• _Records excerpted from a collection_

────────────────────

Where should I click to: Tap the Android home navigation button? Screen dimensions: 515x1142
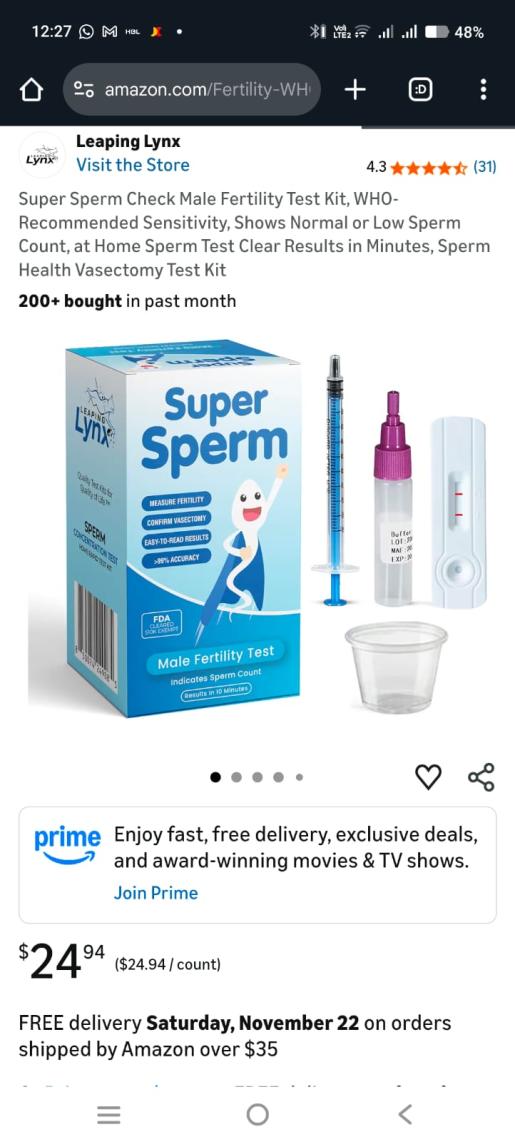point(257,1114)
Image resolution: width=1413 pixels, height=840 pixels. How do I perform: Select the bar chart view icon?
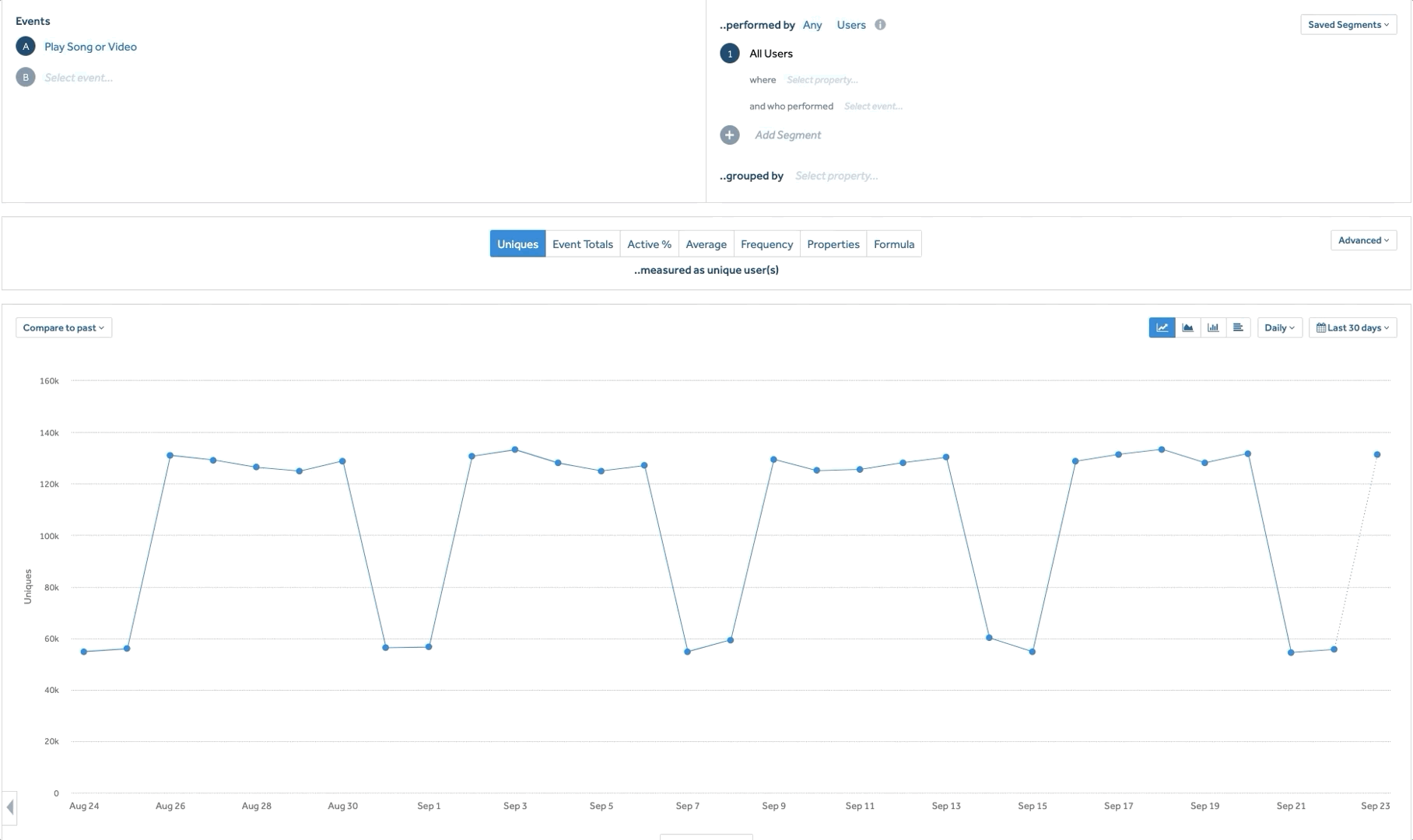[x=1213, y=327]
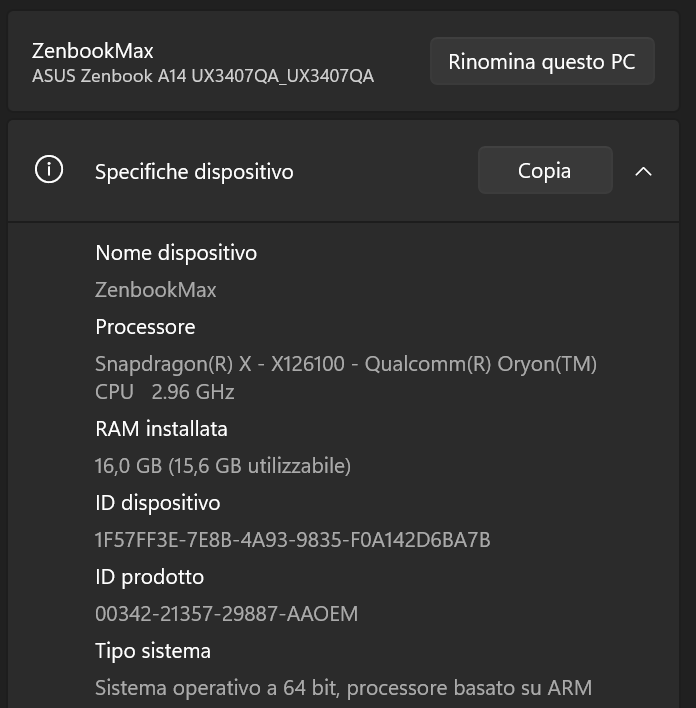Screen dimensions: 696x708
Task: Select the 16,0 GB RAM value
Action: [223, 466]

────────────────────

• _What the task requires_
Your output should be the records above, duplicated exactly and picture-free.

• _Output below_
Where should I click to: Tap the Android home navigation button? Screen dimensions: 515x1142
point(257,1114)
Image resolution: width=1413 pixels, height=840 pixels. How do I perform: Select the bar chart view icon?
[x=1213, y=327]
Screen dimensions: 696x708
Task: Select the 16,0 GB RAM value
Action: [223, 466]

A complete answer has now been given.